Pride is a double-edged sword. The good side of pride gives us confidence in our own abilities and makes us want to strike out on our own to find better solutions. The bad side of pride leads us to ignore the merits of external offerings and contributions.
Both of these aspects of pride can lead us to the “not-invented-here syndrome”.
What is Not Invented Here Syndrome?
Not-invented-here syndrome (NIH) can be defined by a tendency for people and organizations to avoid things that they didn’t create themselves. NIH is often the result of pride that makes an organization believe that they can solve a problem in a better way than pre-existing solutions already do.
Pride isn’t the only contributing factor that inspires NIH. Jealousy can also play a role. Outside of emotional responses, NIH can be the result of financial or legal considerations like in cases of patent infringement or when royalties might be incurred. Various factors can lead to NIH and related tendencies.
This syndrome can be similar to the “let’s reinvent the wheel” syndrome. NIH is found in various facets and industries, such as research fields or in government. There is an inherent tendency to have reduced trust in things that you didn’t have personal involvement in creating. NIH is especially apparent and commonplace in the IT world.
When it comes to IT organizations, NIH syndrome can lead to organizations dedicating internal resources to creating their own technology solutions for problems that have already been solved by other companies. While solving your own problems is a noble pursuit, there’s nothing wrong with accepting some help from others. In fact, it’s pretty safe to say that the entire technology industry is built upon the successes of our forefathers.
Despite all of this, NIH—like pride—is not inherently good or bad. Much like pride, NIH is a double-edged sword. As such, I’m going to make the case for and against NIH syndrome.
The Case For NIH
Having confidence in your organization’s ability to develop strong technology solutions for internal problems is a great sign that your development team is working as intended. Developing your own solutions can provide a myriad of benefits.
Internally developed software is made specifically for the needs of your organization. This means you won’t need to adjust software from its original purpose and rig it to meet your specifications. Solutions created by in-house staff will place the needs of the organization at the forefront throughout the entire development process. This means tools created by your organization, for your organization should have everything you need and nothing you don’t.
In-house development allows you to have complete control over your technology solutions. If your organization’s needs change suddenly, you can immediately put your team to work on making the necessary changes. If you outsourced that software, you’re at the mercy of someone else’s development team that might already be in the middle of a separate project or have no interest in making the modifications you need.
Developing in-house tools can lead to a new source of income if the tools you make can be sold for use in other organizations. This may not always be the case and attempting to pursue this line can result in bogging down your internal development teams as they try to make more generic solutions as opposed to ones created for the express needs of your organization.

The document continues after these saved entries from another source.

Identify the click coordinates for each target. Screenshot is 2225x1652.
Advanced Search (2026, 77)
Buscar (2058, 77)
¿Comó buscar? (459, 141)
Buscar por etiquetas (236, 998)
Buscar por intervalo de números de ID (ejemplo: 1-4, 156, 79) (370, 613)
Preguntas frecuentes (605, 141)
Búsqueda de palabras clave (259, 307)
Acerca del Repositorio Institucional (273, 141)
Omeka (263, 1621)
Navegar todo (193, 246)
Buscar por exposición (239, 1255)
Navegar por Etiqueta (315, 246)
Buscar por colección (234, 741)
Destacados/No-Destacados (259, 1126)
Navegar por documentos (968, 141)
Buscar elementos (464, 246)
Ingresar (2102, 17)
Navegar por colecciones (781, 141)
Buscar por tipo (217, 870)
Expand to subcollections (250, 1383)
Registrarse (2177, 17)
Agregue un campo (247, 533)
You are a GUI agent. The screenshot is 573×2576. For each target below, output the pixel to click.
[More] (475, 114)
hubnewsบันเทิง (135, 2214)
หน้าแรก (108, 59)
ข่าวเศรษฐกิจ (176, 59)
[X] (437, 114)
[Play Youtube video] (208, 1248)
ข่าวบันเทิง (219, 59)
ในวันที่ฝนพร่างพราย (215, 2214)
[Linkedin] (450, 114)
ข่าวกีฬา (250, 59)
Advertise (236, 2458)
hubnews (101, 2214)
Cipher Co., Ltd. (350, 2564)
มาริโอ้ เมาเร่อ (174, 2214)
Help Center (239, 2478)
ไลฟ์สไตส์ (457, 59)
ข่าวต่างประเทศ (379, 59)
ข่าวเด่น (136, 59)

Furthermore, attempting to leverage in-house software as a product can put you in a situation where you now have to devote more resources to that project to make it more suitable for paying customers as their needs shift. The lines begin to blur here when you attempt to transition an in-house solution into a business offering.
The Case Against NIH
While NIH can result in the creation of some excellent products for your organization, it can also lead to a lot of wasted time and resources. The double-edged sword cuts in reverse and can result in your development team being forced to devote excessive time to projects that don’t drive much if any value back to your organization. The time your team spends on creating software packages for your organization could be time spent on the products off which your organization actually makes money.
It’s important to recognize when you’re creating a better solution and when you’re really just reinventing the wheel. It turns out, some things (like wheels) are pretty great already. Using internal resources to start from scratch isn’t guaranteed to result in the final product being better than what is already available to you.
Using external software solutions allows you to rely on the expertise of other organizations that have a dedicated focus on creating the products they offer. Your development team might be capable of creating accounting software, but if they aren’t accounting experts they have a good chance of overlooking some important aspects. Leveraging experts from outside your organization is a great way to enhance your organization’s capabilities.
There are tons of tools already out there that have had years of development and refinement put into them. Oftentimes, these tools can be purchased for far less than it would cost to put your own team to work on them. Proprietary tools might be slightly better than those purchased from other companies, but will they be better enough to warrant the development time put into creating and maintaining the tools?
A good general tip for deciding between in-house or outsourced software is to use your internal teams for creating tools with which they have expertise. If you’re an accounting software firm, it makes sense that you’d use internally developed accounting software for your own purposes. On the other hand, you probably don’t want to bother with creating database software if your company creates audio editing tools.
When it comes to developing in-house versus outsourcing, the decision should be informed by data as opposed to emotion. Leave your pride at home and consider the overall business sense on a case-by-case basis.